As a not-so-subtle religious parable, The Book of Eli treads on dreadfully serious ground, putting the salvation of post-apcalyptic Earth in the hands of a wondering Western samurai. Denzel Washington plays the titular ronin Eli with honest poise and conviction, traversing this laughably violent world as if he’s the second coming (and he might very well be).
The arid landscapes are clogged with contorted metal wreckage, dead bodies, and ravaging gangs of thieves/rapists, framed by the constant lethal glow of the sun. Director brothers Allen and Albert Hughes bring their love for roving camera movement to The Book of Eli, an aesthetic that works best during the dynamic action sequences.

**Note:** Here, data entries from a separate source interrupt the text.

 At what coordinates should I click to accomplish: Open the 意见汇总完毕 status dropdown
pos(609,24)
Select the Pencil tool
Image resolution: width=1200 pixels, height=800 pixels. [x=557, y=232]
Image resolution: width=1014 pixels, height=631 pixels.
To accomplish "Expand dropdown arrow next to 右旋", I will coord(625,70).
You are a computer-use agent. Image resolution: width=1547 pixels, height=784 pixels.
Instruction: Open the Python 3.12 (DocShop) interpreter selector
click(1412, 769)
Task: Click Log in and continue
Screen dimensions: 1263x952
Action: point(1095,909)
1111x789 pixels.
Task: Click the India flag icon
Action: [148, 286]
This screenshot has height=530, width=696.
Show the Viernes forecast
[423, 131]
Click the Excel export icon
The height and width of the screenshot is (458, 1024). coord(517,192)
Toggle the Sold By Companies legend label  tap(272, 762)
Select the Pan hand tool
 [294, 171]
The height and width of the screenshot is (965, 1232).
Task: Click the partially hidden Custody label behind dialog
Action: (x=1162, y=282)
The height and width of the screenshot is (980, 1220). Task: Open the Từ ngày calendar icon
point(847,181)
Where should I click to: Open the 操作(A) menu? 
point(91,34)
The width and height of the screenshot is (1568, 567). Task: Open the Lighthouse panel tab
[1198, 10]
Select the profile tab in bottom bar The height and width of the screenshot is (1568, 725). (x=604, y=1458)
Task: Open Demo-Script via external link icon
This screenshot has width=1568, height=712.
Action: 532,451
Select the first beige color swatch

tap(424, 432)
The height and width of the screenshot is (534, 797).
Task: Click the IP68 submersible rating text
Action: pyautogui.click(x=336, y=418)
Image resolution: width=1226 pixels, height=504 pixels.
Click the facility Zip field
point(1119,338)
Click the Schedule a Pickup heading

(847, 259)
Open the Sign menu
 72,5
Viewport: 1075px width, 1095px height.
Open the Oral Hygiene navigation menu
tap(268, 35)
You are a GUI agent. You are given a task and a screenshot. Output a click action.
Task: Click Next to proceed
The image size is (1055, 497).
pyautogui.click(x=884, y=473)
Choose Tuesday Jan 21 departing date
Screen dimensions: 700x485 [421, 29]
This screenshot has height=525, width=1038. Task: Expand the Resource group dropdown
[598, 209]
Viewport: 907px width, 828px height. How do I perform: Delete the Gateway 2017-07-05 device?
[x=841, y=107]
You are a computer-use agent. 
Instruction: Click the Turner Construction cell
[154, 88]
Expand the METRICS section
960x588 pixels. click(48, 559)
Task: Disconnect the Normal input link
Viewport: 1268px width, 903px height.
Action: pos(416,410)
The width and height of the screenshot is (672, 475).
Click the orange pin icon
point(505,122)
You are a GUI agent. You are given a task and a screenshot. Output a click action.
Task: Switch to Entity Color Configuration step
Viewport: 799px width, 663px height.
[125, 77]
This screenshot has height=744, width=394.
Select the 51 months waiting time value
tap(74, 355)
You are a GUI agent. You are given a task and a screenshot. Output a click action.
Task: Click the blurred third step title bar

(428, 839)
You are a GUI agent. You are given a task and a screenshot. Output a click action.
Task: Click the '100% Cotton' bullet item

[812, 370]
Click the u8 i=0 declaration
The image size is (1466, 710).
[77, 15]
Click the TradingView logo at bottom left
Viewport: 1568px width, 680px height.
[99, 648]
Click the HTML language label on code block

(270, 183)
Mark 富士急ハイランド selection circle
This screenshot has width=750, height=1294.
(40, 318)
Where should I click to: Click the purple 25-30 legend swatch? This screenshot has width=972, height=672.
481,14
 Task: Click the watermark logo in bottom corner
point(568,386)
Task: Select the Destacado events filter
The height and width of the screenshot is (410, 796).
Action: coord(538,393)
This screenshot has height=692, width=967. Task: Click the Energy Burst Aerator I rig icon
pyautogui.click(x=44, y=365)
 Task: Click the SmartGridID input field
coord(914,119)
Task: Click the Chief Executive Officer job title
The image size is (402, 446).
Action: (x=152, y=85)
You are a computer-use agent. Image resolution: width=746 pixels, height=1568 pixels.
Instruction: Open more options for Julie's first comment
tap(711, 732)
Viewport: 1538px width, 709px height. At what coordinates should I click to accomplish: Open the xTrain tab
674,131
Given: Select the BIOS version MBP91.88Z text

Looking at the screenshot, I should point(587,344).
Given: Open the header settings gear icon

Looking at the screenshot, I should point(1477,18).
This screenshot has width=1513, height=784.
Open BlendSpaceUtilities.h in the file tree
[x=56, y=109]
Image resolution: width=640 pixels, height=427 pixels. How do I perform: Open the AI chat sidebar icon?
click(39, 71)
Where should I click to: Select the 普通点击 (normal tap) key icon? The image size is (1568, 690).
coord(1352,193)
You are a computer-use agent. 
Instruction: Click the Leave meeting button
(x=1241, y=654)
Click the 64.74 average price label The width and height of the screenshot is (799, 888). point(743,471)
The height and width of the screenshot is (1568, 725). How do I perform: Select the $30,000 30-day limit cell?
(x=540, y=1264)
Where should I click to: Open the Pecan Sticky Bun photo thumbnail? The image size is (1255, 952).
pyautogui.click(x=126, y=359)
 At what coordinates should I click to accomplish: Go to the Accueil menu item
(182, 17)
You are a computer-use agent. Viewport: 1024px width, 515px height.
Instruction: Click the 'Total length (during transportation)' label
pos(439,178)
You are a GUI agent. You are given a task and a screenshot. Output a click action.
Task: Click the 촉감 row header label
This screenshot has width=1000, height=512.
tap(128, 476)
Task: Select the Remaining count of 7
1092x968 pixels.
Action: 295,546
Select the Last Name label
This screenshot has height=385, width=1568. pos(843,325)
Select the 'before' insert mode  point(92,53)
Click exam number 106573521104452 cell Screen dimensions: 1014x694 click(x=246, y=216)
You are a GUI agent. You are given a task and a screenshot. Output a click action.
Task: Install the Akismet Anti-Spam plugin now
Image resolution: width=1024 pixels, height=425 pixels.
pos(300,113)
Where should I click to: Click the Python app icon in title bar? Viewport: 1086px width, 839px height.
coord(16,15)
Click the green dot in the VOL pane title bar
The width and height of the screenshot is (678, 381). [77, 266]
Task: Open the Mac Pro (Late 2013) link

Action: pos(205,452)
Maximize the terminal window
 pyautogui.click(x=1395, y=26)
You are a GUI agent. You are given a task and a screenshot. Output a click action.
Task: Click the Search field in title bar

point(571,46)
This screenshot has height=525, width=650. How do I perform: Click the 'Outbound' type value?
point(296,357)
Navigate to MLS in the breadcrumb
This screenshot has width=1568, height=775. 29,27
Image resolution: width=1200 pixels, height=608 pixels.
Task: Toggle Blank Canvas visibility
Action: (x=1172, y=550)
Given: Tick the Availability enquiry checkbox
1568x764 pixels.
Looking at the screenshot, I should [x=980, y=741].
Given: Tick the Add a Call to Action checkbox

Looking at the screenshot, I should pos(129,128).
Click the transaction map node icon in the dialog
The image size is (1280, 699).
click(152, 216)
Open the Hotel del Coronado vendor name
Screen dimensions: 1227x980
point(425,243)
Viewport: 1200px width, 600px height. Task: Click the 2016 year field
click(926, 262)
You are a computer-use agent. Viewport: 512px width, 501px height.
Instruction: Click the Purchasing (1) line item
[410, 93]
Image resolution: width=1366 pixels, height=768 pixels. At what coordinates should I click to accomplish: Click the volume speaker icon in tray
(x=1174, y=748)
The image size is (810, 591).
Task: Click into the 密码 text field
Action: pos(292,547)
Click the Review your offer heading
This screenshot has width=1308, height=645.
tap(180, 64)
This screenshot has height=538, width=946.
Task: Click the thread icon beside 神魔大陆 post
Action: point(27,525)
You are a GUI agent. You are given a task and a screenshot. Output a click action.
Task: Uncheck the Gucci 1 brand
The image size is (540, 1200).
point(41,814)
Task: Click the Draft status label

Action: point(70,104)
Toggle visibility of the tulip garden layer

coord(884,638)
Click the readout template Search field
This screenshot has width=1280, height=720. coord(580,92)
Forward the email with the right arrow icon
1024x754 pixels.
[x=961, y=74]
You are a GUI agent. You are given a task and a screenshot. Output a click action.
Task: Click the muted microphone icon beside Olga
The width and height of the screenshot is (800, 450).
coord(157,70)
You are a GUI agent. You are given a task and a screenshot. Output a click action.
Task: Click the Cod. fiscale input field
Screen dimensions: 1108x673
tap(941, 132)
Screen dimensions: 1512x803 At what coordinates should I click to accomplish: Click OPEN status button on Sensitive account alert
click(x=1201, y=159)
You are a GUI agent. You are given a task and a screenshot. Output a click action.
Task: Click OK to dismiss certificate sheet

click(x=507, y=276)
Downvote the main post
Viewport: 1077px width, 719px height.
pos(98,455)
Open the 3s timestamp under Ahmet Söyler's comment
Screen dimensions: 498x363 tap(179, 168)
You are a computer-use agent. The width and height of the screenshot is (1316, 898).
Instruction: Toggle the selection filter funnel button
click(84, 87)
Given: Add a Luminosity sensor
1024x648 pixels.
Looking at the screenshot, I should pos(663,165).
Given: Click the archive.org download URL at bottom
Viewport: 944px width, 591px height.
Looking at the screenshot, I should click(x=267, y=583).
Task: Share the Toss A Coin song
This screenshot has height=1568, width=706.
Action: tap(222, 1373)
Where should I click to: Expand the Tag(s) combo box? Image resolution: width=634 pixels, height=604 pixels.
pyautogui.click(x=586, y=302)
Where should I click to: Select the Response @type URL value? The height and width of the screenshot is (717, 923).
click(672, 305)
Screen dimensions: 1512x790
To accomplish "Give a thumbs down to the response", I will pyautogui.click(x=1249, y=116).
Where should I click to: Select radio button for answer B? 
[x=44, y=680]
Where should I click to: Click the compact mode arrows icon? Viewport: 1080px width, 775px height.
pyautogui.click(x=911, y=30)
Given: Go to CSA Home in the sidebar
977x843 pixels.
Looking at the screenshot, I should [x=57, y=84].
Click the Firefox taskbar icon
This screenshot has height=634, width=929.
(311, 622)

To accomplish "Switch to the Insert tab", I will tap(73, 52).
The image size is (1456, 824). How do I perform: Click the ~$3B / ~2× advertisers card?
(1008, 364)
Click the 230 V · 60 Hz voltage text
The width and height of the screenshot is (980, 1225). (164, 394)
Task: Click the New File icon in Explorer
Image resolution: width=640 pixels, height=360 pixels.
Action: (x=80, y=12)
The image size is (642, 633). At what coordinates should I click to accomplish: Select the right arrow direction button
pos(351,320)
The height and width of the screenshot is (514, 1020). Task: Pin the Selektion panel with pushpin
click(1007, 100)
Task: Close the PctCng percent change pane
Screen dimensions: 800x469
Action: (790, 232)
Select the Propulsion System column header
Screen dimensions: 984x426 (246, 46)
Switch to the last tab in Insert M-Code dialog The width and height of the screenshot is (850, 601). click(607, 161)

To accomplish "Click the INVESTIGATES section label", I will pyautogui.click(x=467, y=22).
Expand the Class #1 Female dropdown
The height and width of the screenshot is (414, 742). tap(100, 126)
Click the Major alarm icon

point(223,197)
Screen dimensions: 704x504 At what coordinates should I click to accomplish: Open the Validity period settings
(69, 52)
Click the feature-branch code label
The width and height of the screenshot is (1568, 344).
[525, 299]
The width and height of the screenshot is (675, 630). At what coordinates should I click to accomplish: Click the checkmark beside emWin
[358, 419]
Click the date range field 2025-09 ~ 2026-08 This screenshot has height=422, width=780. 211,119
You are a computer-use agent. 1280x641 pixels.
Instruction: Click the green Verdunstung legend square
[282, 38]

But the story itself is fraught with inanity, especially a subplot between Eli and a Solara (Mila Kunis), a young woman who bonds with the warrior and inexplicably turns into a badass by simple symbiosis. This small plot point ends up submerging the entire ending, rendering the whole “passing the torch” scenario completely moot. Still, there’s enough energy and skill with The Book of Eli to label it as a mixed bag, a sometimes engaging action film hindered by thematic posturing.
Agreed; the Brothers clog this thing up with religious hokum, and it’s as humor-drained as raisin in the hands of Anton Chigur, but its action scenes evoke the most fluid of Cirque du Soleil acts. Plus, Washington is as über-consistent as ever.